→ **Exercise goal**: Count how many lines of the records below contain the string "Type", treating uppercase and lowercase as different. Reply with the number alone.

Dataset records
☆ ☆ ☆ ☆ ☆
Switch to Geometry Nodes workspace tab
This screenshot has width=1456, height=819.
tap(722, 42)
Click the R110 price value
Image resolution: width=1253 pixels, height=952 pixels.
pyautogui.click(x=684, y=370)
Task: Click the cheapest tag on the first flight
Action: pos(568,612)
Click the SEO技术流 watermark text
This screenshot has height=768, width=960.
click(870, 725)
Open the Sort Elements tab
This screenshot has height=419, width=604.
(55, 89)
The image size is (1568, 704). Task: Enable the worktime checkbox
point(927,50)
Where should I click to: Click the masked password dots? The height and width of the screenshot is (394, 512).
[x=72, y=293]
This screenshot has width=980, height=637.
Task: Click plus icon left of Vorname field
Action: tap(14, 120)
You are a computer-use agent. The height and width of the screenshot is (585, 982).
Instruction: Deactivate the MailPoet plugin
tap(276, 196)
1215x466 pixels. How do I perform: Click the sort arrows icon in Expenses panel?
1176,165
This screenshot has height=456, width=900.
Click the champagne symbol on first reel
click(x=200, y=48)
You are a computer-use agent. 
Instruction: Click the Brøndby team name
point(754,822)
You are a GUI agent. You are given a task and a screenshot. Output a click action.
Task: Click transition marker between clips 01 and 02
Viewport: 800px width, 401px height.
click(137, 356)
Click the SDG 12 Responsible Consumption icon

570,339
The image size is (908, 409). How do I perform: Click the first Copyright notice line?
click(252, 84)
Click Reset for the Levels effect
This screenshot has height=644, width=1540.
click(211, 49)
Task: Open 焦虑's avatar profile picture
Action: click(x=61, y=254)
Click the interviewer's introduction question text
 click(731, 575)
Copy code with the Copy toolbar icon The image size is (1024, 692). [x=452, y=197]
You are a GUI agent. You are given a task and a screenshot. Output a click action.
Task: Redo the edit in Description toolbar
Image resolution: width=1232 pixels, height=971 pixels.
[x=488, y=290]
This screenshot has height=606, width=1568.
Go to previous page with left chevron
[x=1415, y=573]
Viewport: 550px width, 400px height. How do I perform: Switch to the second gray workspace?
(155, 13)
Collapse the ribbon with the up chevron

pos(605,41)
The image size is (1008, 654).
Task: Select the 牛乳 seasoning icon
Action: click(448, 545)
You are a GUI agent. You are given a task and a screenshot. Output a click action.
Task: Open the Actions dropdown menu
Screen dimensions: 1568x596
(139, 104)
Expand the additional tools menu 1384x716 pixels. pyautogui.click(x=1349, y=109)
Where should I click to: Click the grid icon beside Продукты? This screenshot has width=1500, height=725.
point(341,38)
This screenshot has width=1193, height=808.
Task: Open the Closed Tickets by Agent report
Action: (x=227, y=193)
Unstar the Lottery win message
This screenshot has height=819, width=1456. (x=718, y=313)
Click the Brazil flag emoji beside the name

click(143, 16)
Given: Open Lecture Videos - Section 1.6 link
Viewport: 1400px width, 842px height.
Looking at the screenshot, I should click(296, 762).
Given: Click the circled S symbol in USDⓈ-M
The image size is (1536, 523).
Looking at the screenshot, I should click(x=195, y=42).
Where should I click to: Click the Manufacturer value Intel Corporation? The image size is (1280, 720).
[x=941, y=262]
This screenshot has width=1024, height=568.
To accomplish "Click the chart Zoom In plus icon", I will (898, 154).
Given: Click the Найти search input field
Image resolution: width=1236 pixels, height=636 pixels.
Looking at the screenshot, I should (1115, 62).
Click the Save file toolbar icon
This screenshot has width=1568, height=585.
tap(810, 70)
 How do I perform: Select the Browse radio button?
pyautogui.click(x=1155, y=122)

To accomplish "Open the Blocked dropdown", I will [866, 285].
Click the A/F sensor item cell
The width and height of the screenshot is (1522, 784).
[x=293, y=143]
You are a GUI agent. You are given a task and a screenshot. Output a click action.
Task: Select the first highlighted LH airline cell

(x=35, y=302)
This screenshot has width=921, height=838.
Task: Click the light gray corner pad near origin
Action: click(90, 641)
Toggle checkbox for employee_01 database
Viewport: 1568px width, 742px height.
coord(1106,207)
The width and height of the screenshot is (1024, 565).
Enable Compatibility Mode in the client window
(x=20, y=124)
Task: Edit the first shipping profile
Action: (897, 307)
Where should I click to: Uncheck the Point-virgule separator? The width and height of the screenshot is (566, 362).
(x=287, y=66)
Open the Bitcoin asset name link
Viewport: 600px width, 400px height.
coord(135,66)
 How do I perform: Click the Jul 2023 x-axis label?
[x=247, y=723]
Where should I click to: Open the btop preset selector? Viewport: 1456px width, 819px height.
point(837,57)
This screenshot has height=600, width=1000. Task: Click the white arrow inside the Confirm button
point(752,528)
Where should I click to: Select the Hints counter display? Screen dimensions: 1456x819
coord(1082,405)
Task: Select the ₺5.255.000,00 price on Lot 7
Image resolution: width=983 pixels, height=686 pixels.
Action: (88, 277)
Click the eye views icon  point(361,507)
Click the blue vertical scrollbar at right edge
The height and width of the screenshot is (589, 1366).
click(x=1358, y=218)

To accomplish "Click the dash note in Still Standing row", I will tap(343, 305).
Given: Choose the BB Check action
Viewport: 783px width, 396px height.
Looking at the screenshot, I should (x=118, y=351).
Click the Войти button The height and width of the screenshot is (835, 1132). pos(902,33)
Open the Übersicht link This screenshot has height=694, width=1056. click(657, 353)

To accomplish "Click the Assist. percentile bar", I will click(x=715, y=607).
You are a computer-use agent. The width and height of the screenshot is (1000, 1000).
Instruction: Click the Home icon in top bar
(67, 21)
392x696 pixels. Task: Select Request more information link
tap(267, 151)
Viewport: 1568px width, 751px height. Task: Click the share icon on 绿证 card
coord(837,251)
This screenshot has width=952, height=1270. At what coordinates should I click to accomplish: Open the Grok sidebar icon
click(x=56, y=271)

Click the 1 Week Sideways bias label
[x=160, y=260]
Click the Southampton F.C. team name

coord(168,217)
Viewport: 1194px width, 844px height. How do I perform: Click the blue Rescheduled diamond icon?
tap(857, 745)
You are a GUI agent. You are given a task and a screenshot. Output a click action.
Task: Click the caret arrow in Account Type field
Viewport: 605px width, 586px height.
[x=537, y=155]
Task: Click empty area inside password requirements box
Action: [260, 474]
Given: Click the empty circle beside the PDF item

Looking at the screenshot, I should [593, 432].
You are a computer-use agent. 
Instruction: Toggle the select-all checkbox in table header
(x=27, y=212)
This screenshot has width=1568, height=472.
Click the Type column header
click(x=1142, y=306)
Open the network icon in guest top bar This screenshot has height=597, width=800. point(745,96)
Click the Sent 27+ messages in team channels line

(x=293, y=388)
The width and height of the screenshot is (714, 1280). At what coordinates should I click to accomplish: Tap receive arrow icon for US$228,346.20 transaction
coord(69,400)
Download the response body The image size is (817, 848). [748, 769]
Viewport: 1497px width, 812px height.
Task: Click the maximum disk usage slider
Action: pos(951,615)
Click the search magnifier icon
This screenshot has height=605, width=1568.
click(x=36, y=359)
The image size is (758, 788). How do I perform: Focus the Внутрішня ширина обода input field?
☆ ☆ ☆ ☆ ☆
→ **The output**: 2